Upon connecting an Arduino's USB port to the Jetson, we can see the Arduino uses an FTDI serial-to-USB converter:

ubuntu@tegra-ubuntu:~$ lsusb
Bus 002 Device 006: ID 0403:6001 Future Technology Devices International, Ltd FT232 USB-Serial (UART) IC

However support for the FTDI converter device is not set in the kernel configuration by default:

ubuntu@tegra-ubuntu:~$ zcat /proc/config.gz | grep FTDI

We will need to compile the FTDI kernel module from source to use the device.

L4T kernel source

First, download the kernel sources (kernel_src.tar.bz2) from and copy the archive to the Jetson, into the ubuntu user home directory. Then extract the tarball to ~/kernel:

tar xvjf kernel_src.tar.bz2

Configuring the kernel

Copy over the Jetson's existing kernel configuration to the newly-extracted kernel source:

zcat /proc/config.gz > ~/kernel/.config

Next build & launch the menuconfig tool to configure the kernel options. menuconfig requires ncurses to be installed, hence the apt-get command first.

sudo apt-get install ncurses-bin libncurses5-dev
make menuconfig

Navigate to Device Drivers -> USB Support -> USB Serial Converter Support

Choose 'M'odule for USB FTDI Single Port Serial Driver

Save changes and exit.

Verify that the FTDI component is now set to build as module:

ubuntu@tegra-ubuntu:~/kernel$ cat .config | grep FTDI

Building modules

make prepare
make modules_prepare

make M=drivers/usb/serial/
  Building modules, stage 2.
  MODPOST 2 modules
  CC      drivers/usb/serial/baseband_usb_chr.mod.o
  LD [M]  drivers/usb/serial/baseband_usb_chr.ko
  CC      drivers/usb/serial/ftdi_sio.mod.o
  LD [M]  drivers/usb/serial/ftdi_sio.ko

Installing the FTDI module

sudo cp drivers/usb/serial/ftdi_sio.ko /lib/modules/$(uname -r)/kernel
sudo depmod -a

Verify installation

Now when the Arduino is plugged in, we see the FTDI module loaded and /dev node assigned:

ubuntu@tegra-ubuntu:~/kernel$ dmesg | grep usb
[   57.385970] usb 2-1.5: new full-speed USB device number 5 using tegra-ehci
[   57.407931] usb 2-1.5: New USB device found, idVendor=0403, idProduct=6001
[   57.407950] usb 2-1.5: New USB device strings: Mfr=1, Product=2, SerialNumber=3
[   57.407964] usb 2-1.5: Product: FT232R USB UART
[   57.407976] usb 2-1.5: Manufacturer: FTDI
[   57.407987] usb 2-1.5: SerialNumber: A601NG2B
[   57.479238] ftdi_sio: version magic '3.10.24 SMP preempt mod_unload ARMv7 p2v8 ' should be '3.10.24-gf455cd4 SMP preempt mod_unload ARMv7 p2v8 '
[   57.504885] usbcore: registered new interface driver ftdi_sio
[   57.507384] usbserial: USB Serial support registered for FTDI USB Serial Device
[   57.508073] ftdi_sio 2-1.5:1.0: FTDI USB Serial Device converter detected
[   57.508917] usb 2-1.5: Detected FT232RL
[   57.508934] usb 2-1.5: Number of endpoints 2
[   57.508948] usb 2-1.5: Endpoint 1 MaxPacketSize 64
[   57.508960] usb 2-1.5: Endpoint 2 MaxPacketSize 64
[   57.508971] usb 2-1.5: Setting MaxPacketSize 64
[   57.511143] usb 2-1.5: FTDI USB Serial Device converter now attached to ttyUSB0

In this case, the port has been assigned to /dev/ttyUSB0. Remember this for when using the Arduino IDE.

Using the Arduino IDE

Running the Arduino IDE on the Jetson is easy, as it's included in the Ubuntu 14.04 repository, and allows one to use the Jetson to develop & upload sketches directly to the Arduino board.
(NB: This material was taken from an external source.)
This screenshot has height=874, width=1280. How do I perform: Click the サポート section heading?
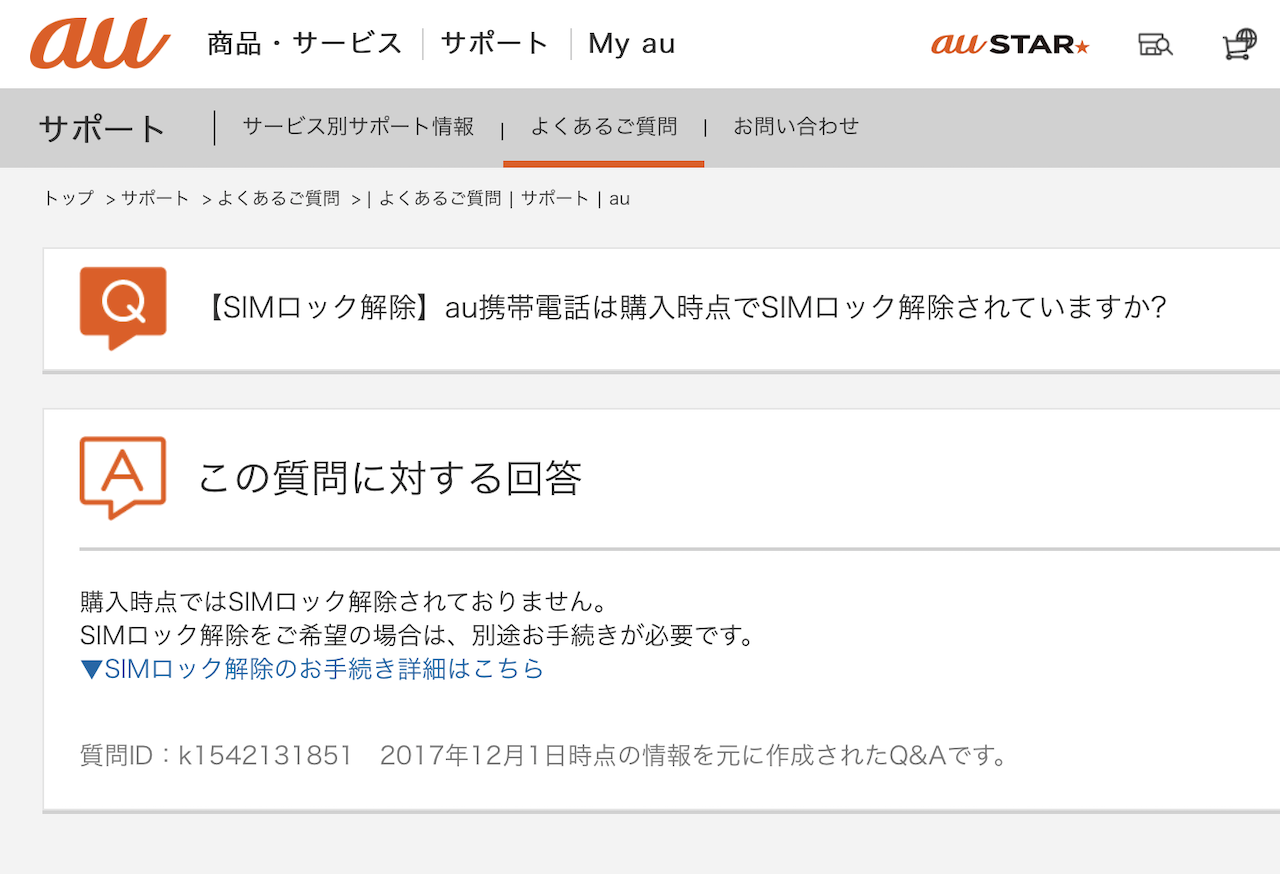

sudo apt-get install arduino arduino-core

Jetson arduino ide.jpg

Arduino Duemilanove ATmega328 running Blink example while connected to Jetson TK1 board over USB

Testing with Blink example

Test the Jetson's ability to connect & upload sketches to the Arduino by running the Blink example. At this point, the directions for using the Arduino are the same as from any other platform (like Windows/MacOS), as can be followed at

Serial communication

User applications that need flexible communication between the Jetson & Arduino can implement it using RS232 serial.

On the Arduino side, communication is implemented with the Serial API.

On the Jetson side, the user would open() /dev/ttyUSB0 and perform read/write calls on the returned descriptor, using termios.h for configuring options like baud rate, ect.